*DATA SHOWN*:
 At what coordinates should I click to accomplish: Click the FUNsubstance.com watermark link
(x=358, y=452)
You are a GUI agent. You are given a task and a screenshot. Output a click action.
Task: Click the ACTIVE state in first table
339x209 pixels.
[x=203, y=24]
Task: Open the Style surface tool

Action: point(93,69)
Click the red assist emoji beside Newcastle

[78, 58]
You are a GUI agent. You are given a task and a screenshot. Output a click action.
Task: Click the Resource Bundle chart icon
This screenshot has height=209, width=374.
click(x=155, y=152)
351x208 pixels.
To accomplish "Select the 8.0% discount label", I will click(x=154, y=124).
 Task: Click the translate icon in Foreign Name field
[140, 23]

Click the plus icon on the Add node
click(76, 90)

--

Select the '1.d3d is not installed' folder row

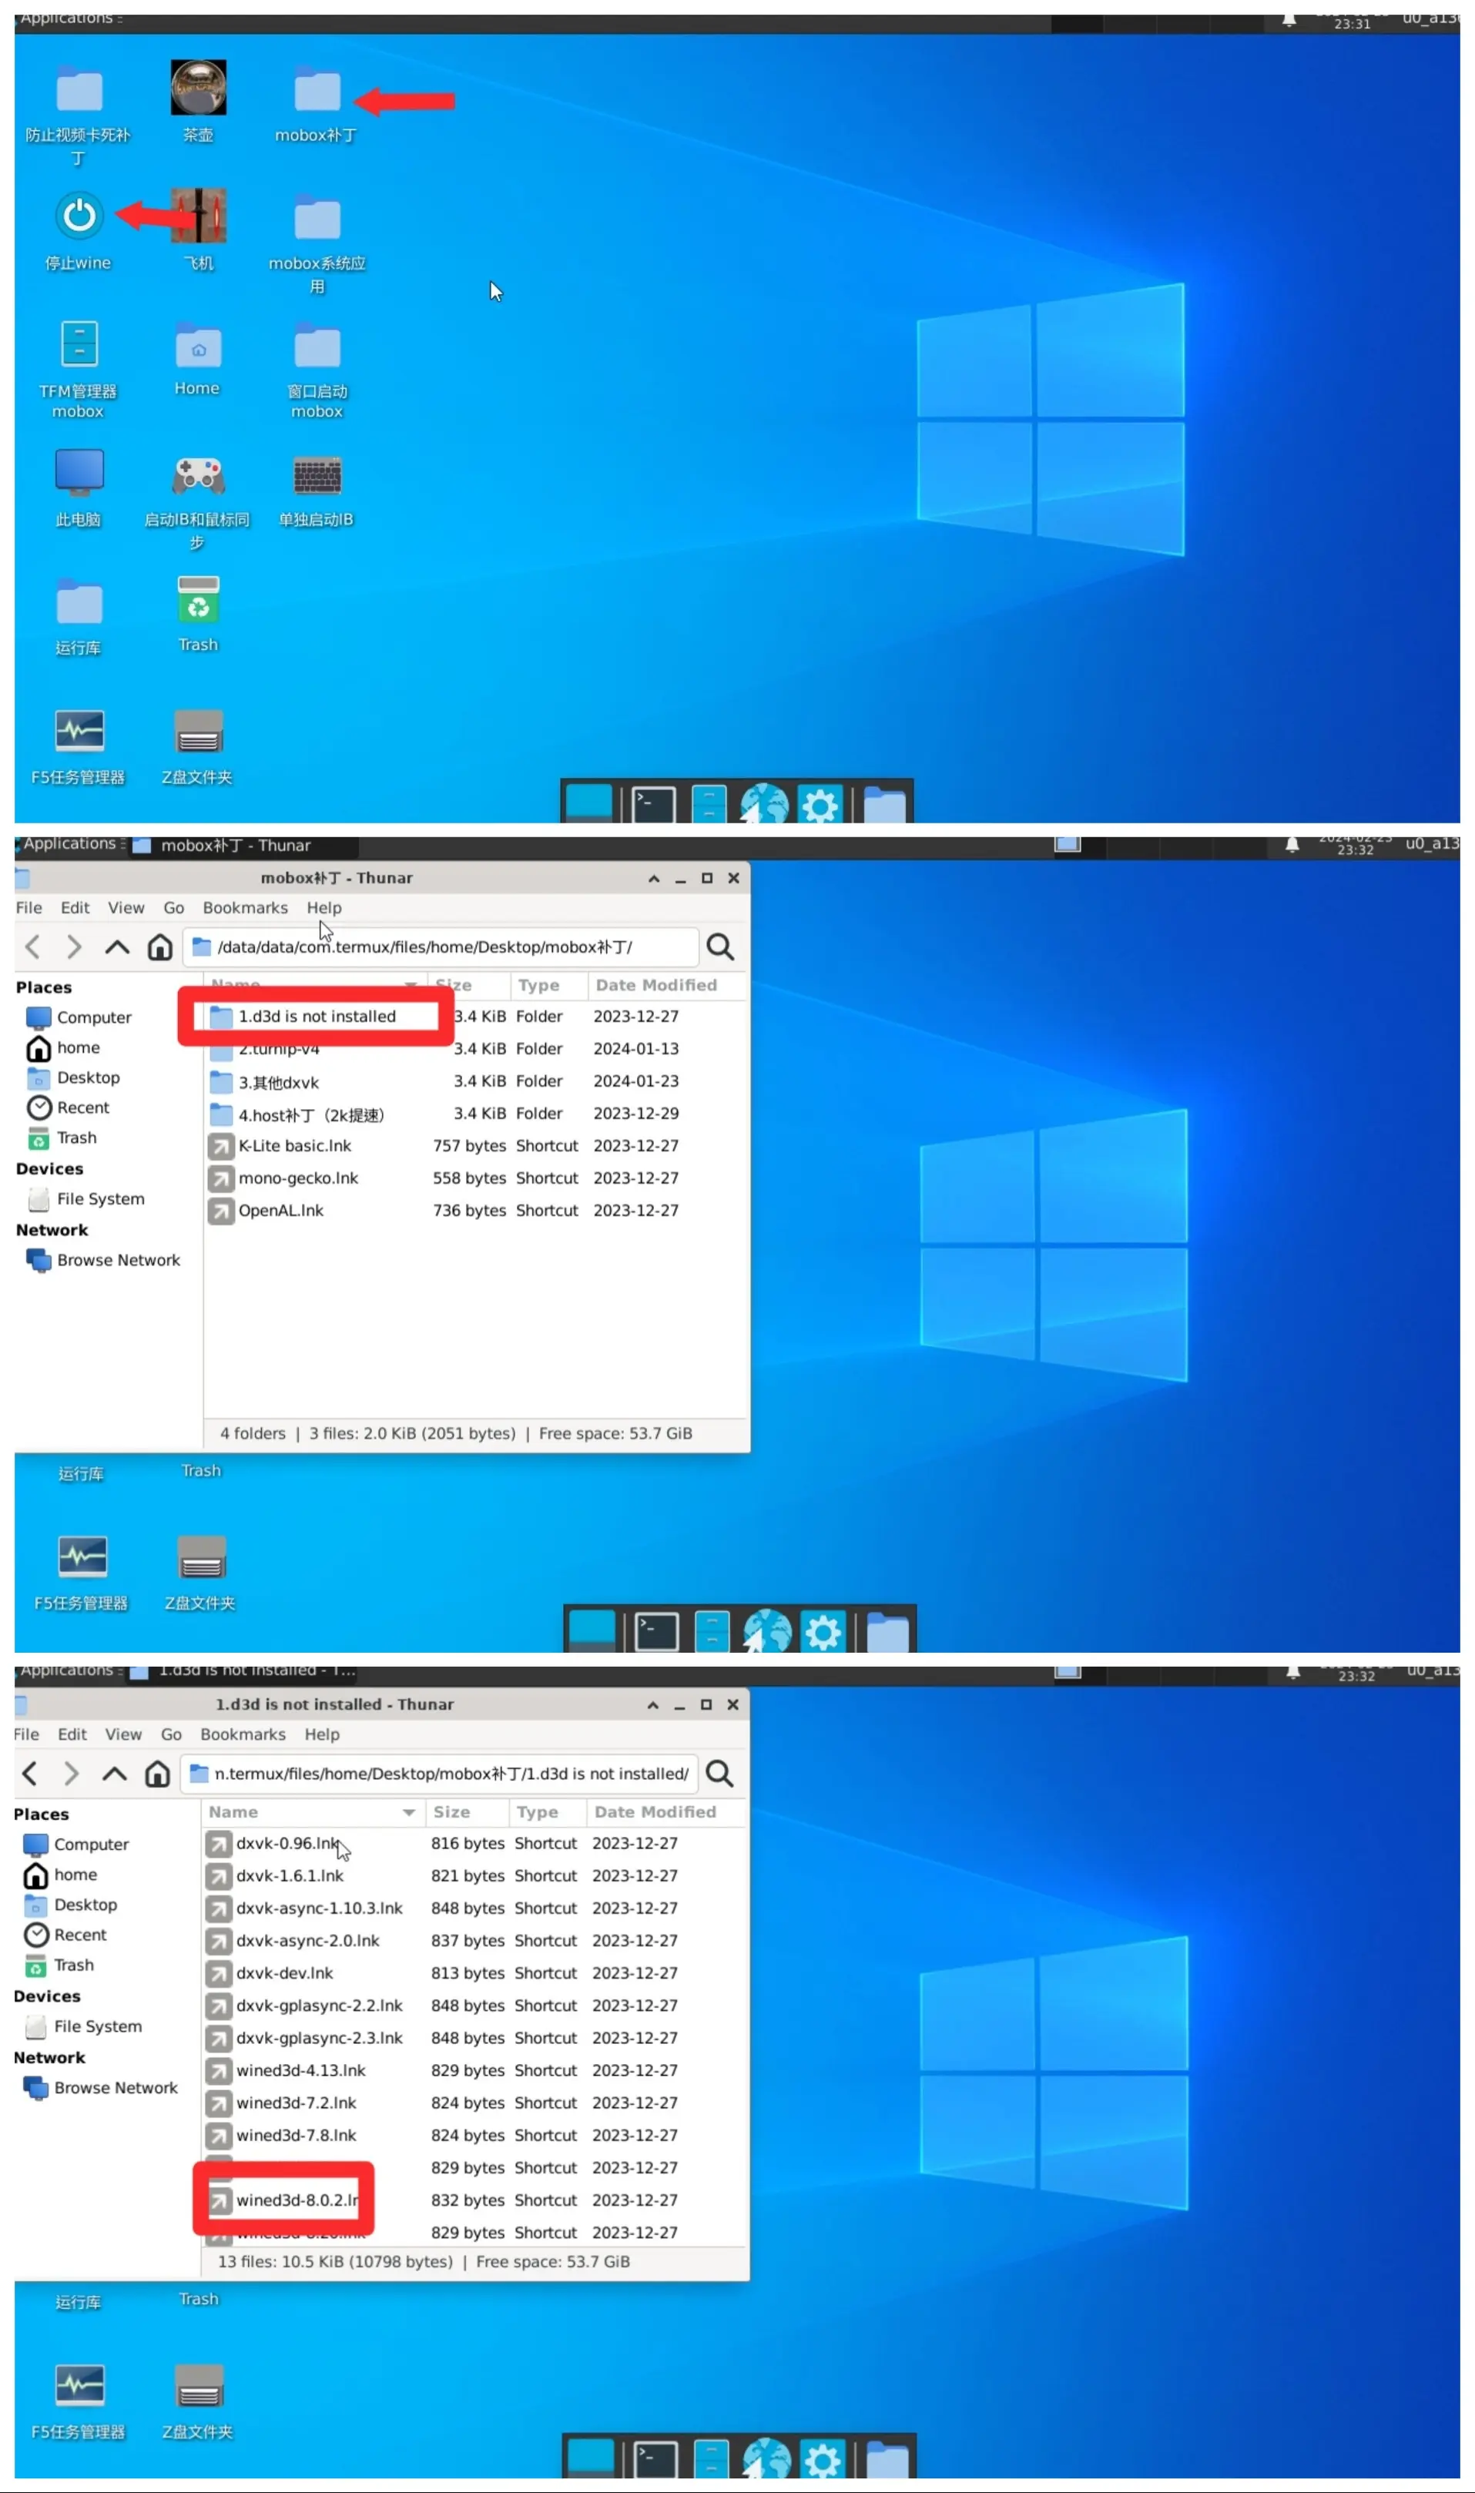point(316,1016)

*WHAT YOU SHOULD DO*:
Set down precisely the lines above between the line holding "339x209 pixels." and the line holding "Task: Click the Resource Bundle chart icon", inclusive, and nothing beyond them.

*SOLUTION FOR THIS TASK*:
339x209 pixels.
[x=203, y=24]
Task: Open the Style surface tool

Action: point(93,69)
Click the red assist emoji beside Newcastle

[78, 58]
You are a GUI agent. You are given a task and a screenshot. Output a click action.
Task: Click the Resource Bundle chart icon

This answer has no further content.